“Well, I’m sorry. But I’m afraid I really have nothing to say on the subject of my films, except that I hope viewers here at the festival enjoy their sneak preview of
Selkie Bride
.” She gave him another smile, even warmer than the first. “Now, if you’ll excuse me, I really must get back to work and mingle.”
After making a quick good-bye to the others, who appeared understandably confused by the discussion that had just taken place, she went back to working the room, thankful that apparently the paper’s editor, hoping for an exclusive, was, for now, keeping the news of the story to himself.
She might not be a Marine, but Mary definitely had guts. J.T. knew that the bombshell that reporter had dropped on her must’ve shattered her evening, but not a person at the party would’ve had a clue by the way she charmed everyone like a politician picking pockets for campaign funds.
He watched the reporter studying her, appearing to be looking for something—anything—about her behavior he could write about, but she steadfastly refused to give him anything juicy.
He might have developed the ability to lock away his emotions in a steel box during his last assignment. But she was proving his equal.
During a momentary break, when they’d suddenly, finally found themselves alone, he bent down and asked next to her ear, “You okay?”
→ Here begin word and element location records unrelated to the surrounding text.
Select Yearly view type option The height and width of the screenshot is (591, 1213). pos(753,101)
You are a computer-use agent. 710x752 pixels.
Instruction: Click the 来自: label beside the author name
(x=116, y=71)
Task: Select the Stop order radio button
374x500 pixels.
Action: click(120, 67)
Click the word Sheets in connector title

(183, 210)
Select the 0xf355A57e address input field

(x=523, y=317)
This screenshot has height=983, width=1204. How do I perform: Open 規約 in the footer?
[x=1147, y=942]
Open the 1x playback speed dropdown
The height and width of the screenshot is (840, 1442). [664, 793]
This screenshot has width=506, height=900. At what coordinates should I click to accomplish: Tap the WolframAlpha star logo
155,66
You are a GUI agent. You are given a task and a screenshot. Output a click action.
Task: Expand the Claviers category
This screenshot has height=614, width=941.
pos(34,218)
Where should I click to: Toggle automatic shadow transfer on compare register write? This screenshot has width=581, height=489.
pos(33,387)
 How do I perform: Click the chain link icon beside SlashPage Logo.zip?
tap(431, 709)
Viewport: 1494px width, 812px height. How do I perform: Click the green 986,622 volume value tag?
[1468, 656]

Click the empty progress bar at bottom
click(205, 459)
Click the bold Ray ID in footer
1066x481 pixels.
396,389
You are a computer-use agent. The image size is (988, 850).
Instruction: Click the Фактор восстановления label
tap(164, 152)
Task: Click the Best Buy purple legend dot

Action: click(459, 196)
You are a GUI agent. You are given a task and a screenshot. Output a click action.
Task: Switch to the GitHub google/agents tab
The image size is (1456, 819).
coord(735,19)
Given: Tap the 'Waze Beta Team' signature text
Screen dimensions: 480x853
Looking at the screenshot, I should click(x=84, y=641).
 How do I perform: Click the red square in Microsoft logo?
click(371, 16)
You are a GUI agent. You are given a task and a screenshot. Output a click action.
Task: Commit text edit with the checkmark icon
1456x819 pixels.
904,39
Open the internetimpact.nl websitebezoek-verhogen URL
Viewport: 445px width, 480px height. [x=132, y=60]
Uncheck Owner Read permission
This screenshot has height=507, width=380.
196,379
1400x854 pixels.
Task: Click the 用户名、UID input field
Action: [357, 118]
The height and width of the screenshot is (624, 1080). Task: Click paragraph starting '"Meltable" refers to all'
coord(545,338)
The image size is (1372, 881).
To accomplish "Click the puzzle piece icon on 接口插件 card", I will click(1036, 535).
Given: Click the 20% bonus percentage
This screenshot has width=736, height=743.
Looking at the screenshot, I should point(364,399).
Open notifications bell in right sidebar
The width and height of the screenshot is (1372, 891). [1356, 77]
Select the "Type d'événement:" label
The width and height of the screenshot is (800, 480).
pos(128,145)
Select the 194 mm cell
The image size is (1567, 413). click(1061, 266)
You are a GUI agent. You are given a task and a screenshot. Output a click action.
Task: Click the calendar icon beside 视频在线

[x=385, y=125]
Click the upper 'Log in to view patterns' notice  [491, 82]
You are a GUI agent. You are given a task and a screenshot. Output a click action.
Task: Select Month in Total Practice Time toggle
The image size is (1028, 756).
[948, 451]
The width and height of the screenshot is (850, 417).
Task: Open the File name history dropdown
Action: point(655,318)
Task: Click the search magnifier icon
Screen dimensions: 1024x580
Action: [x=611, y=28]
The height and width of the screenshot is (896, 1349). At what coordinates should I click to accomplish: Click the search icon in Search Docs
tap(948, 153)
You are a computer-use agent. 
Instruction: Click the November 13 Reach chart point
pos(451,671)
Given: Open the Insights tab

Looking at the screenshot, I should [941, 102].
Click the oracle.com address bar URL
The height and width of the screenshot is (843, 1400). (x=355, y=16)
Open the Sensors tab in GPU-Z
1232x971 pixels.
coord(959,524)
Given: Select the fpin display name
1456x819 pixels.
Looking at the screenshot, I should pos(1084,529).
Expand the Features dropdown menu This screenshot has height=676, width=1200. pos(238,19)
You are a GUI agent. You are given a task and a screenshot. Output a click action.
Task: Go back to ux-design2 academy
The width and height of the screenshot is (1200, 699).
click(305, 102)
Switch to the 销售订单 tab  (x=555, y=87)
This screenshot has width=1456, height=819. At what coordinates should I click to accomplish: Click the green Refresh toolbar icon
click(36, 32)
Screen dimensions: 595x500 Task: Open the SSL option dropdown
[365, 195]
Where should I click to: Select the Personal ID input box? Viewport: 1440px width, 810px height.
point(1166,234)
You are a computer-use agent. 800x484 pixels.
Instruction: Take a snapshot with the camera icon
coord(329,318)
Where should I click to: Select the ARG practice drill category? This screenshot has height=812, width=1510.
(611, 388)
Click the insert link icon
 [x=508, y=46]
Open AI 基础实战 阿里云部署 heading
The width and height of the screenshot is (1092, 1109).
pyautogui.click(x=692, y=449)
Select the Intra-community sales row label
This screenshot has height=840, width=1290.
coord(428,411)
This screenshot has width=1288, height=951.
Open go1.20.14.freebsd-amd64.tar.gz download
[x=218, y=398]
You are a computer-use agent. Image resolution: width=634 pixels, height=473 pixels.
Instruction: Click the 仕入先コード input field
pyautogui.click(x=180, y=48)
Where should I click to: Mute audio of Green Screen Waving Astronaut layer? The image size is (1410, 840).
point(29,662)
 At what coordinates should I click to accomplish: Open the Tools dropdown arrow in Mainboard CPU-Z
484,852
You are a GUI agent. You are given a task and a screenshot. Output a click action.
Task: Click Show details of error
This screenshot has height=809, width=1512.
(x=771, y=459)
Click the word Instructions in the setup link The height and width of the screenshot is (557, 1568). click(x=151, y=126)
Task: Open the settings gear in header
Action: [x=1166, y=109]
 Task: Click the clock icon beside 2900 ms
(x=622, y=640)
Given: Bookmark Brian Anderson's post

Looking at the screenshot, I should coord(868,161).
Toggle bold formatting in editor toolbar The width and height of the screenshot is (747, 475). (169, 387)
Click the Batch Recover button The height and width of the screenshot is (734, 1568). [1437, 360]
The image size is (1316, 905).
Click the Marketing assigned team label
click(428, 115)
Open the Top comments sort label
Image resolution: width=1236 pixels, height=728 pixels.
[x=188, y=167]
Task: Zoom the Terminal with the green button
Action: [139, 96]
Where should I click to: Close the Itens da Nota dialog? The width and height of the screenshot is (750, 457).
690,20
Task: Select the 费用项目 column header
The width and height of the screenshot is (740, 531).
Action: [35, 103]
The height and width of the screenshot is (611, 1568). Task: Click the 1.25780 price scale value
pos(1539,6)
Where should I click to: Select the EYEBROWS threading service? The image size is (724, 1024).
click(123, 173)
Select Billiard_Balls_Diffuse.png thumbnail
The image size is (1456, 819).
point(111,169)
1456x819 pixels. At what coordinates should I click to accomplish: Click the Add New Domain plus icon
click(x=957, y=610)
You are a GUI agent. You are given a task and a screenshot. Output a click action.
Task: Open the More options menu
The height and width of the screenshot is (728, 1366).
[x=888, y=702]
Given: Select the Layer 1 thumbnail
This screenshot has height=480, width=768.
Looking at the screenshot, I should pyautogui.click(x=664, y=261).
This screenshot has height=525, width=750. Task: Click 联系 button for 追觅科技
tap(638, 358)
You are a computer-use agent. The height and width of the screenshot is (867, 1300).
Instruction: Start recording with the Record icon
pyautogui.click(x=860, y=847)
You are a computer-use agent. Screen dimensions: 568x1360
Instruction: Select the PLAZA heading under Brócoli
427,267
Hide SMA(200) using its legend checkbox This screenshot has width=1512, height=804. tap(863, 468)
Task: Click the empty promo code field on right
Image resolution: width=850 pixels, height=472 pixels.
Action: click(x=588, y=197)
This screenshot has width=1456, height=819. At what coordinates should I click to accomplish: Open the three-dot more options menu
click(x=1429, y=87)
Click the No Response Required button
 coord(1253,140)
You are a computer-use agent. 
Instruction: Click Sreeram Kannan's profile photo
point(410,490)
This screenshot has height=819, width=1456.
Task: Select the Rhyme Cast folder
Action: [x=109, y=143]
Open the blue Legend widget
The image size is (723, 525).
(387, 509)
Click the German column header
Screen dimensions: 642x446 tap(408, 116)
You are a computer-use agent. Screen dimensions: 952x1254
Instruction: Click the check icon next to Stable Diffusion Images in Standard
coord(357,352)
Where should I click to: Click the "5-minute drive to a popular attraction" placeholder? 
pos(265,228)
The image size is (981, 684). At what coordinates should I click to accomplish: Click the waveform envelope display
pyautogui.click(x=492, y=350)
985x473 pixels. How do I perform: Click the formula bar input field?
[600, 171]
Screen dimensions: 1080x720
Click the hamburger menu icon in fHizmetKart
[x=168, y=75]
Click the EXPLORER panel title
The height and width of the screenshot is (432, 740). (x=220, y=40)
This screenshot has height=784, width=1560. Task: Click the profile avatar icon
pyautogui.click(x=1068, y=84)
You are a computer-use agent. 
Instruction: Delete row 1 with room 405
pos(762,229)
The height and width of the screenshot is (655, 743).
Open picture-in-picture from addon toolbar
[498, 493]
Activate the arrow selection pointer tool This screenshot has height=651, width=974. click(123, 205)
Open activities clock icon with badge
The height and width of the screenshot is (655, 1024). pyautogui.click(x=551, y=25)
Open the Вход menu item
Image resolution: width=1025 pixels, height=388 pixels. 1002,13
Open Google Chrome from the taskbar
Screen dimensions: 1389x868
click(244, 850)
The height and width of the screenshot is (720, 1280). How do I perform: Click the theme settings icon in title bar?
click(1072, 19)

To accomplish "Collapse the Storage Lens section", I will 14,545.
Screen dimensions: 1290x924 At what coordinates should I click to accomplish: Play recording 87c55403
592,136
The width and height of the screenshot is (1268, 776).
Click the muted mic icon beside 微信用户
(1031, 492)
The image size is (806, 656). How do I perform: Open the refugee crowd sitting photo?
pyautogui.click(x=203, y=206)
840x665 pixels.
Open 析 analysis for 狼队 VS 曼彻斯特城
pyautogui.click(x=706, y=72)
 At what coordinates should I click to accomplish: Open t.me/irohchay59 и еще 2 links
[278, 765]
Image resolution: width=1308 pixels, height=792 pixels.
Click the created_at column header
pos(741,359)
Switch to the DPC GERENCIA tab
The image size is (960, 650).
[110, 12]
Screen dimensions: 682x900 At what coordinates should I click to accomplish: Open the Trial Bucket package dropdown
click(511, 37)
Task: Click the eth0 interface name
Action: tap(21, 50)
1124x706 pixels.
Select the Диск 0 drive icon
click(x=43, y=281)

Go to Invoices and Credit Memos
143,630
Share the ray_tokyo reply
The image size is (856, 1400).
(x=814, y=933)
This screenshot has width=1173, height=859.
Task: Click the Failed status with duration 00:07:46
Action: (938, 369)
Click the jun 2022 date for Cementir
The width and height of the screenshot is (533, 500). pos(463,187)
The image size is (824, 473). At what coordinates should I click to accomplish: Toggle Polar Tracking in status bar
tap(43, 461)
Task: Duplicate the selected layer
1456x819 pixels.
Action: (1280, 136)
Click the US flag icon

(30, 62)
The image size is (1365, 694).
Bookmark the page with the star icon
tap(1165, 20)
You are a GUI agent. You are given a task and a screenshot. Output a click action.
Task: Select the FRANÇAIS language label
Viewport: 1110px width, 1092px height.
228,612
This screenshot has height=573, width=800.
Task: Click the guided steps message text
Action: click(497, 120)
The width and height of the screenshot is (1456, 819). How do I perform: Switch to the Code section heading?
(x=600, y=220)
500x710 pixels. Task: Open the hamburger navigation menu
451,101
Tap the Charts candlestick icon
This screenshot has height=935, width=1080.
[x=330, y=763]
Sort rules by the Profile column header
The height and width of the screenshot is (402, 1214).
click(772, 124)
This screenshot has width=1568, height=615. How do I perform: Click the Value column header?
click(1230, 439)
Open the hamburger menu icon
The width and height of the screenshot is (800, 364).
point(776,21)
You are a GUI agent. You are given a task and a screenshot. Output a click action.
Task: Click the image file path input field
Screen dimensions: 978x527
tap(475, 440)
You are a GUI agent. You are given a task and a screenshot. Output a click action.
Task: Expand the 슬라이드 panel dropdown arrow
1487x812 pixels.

Her smile was bright. And yet he knew her well enough to tell it was totally fake. “Absolutely.”
“No.” His hand went to her waist again. He’d found he liked touching her. So much so that although he knew it was playing with fire, he’d decided he was going to do a lot more of it before her
time in Shelter Bay was over. “How are you
really
doing?”
“It’s only moviemaking. Not life or death.” When someone called her name, she glanced around, smiled brilliantly, and waved at a woman across the room. “I’ll survive.”
And survive she did. For another hour that, if it dragged interminably for him, must have seemed a lifetime for her.
Finally, they were able to escape.
“You didn’t eat anything,” he said as they left the restaurant.
“Of course I did.”
“No. You carried a plate around for a while. Then put it down.”
She shot him a look as they reached the SUV. “You don’t miss much, do you?”
“Not a thing.”
“Well, neither do I. You didn’t eat, either.”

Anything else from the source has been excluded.